A little while back, I was thinking about an old writing project, with the working title of "Random High Fantasy", so I went and dug it back out... I then spent a solid four hours re-reading it, tweaking some of the original sections, adding some new sections, and generally wondering why I'd ever abandoned it in the first place. So now I guess I know what my next project will be once I finish the Dark Fantasy project that I'm working on currently.
And, actually, I know exactly why I abandoned it in the first place. It's because midway into it I got one of those Really Neat Ideas and started trying to bend the existing story to incorporate it, and the existing story didn't have that much flex. Really Neat Idea needs to be the basis for a sequel, not Kitchen-Sinked into this project. Kitchen-sunk? Whatever. Certainly sunk my first attempt.
Looking back at my attempts at actually finishing a book-length project, I think that Kitchen Sink Syndrome is actually one of my big stumbling blocks.
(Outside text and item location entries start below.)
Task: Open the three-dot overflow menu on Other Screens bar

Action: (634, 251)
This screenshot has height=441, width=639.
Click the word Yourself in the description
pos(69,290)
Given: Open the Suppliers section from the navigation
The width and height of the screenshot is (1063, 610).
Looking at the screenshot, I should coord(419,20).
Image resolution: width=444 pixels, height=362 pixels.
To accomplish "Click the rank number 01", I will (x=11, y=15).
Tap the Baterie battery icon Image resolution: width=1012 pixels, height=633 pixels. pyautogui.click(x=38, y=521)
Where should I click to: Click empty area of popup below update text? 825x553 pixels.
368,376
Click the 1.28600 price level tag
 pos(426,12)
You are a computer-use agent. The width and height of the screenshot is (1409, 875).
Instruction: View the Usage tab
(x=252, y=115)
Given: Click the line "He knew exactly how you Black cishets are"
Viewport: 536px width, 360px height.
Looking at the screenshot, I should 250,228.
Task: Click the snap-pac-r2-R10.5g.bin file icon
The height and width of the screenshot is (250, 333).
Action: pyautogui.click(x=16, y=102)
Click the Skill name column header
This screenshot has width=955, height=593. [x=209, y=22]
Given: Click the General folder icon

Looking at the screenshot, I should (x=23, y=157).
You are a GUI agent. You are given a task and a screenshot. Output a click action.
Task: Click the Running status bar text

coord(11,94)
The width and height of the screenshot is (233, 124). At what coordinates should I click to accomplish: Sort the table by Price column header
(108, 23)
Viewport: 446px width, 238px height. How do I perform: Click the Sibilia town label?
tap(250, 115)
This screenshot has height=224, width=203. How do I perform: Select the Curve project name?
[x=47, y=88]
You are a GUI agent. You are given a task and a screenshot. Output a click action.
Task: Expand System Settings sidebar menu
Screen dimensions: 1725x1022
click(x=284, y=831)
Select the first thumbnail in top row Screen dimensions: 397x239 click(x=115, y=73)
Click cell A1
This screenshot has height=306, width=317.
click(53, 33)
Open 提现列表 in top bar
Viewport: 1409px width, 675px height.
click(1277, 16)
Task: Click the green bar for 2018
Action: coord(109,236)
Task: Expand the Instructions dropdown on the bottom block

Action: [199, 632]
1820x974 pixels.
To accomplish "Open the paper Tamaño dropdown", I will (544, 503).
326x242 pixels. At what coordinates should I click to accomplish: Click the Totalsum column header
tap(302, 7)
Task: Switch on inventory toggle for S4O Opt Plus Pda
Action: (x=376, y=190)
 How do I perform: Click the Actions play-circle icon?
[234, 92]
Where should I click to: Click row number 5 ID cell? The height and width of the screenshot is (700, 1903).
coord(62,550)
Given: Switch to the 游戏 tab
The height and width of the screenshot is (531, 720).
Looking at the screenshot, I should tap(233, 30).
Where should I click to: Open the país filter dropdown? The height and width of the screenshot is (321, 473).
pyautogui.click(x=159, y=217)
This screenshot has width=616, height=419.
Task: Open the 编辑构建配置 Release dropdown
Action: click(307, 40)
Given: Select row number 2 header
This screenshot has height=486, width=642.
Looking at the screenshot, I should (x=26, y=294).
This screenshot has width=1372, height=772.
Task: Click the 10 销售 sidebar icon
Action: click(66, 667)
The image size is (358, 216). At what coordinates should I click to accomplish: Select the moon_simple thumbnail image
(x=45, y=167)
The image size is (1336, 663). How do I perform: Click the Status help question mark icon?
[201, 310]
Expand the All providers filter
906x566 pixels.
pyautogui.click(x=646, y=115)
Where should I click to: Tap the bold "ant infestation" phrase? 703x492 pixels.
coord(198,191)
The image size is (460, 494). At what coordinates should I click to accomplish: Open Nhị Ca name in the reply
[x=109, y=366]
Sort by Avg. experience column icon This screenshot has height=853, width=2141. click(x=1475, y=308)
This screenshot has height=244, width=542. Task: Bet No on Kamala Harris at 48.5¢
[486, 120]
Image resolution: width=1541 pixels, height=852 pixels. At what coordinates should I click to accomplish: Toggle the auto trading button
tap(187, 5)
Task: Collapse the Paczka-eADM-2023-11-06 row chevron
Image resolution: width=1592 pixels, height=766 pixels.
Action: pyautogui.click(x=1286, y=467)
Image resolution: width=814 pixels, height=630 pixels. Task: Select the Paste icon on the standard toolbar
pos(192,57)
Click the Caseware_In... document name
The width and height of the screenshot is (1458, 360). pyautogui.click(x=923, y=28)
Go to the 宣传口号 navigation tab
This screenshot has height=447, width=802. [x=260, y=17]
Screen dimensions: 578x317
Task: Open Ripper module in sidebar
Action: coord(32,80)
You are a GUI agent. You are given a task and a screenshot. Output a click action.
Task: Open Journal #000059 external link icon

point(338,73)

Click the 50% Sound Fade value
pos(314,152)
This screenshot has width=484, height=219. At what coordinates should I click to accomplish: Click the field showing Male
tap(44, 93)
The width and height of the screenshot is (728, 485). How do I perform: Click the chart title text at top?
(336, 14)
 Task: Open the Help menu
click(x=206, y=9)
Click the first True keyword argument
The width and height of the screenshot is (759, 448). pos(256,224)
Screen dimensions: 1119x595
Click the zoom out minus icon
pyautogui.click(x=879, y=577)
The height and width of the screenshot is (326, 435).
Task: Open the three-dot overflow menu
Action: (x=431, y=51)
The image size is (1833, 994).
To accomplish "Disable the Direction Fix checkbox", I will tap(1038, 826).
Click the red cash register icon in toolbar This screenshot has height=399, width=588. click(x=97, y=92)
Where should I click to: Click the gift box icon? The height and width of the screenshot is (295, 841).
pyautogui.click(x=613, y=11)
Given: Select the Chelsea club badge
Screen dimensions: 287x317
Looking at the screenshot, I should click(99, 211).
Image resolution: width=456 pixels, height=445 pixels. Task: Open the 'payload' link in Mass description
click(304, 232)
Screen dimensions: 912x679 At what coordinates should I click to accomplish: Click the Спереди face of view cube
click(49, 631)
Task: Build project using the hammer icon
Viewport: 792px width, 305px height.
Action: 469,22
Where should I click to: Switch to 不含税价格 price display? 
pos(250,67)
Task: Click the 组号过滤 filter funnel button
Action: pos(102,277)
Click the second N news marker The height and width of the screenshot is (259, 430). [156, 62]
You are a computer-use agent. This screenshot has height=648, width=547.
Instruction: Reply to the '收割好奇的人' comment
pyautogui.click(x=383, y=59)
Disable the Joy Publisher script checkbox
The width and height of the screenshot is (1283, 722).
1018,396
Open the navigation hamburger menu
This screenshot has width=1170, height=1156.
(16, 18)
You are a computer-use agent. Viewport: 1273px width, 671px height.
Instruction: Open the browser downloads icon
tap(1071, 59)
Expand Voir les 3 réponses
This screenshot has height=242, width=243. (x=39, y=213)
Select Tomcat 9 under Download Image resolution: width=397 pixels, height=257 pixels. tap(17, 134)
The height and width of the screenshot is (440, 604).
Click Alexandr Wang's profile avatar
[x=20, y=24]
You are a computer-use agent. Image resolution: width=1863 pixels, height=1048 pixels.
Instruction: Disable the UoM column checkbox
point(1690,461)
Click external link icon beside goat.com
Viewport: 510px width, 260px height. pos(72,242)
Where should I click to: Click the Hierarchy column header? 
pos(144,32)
I'll be working on something, and I'll get a neat new idea, and I'll try to work it in... and the next thing you know, I have too many new ideas and can't figure out how to work them all in (which was what happened to the last Dark Fantasy project) or I'm trying to squeeze in something that just doesn't fit (e.g. Random High Fantasy) or I actually do just cram them all in there and wind up with a bloated, sprawling fantasy adventure that has a lot of neat stuff but has really lost its focus as a story (for example, the one book-length project I actually did finish, and for which this blog is named).
Honestly, if there's one big issue that I need to work on in my writing, it's that. I've gotten a little better about it -- both recognizing when I'm doing it, and then not doing it -- but it's still something I need to work on. And the big thing that helps is to remember that I can take a break, write the new idea out, maybe even put down a scene or two to flesh it out and nail it down... and then promise it that it will get its own home someday, and go back to what I was doing.
Feels weird to be figuring that out after this many years spent writing, but I guess that's true of any sort of artistic creation: there's always more to learn, and a lot of it is going to be learning about yourself as much as your craft.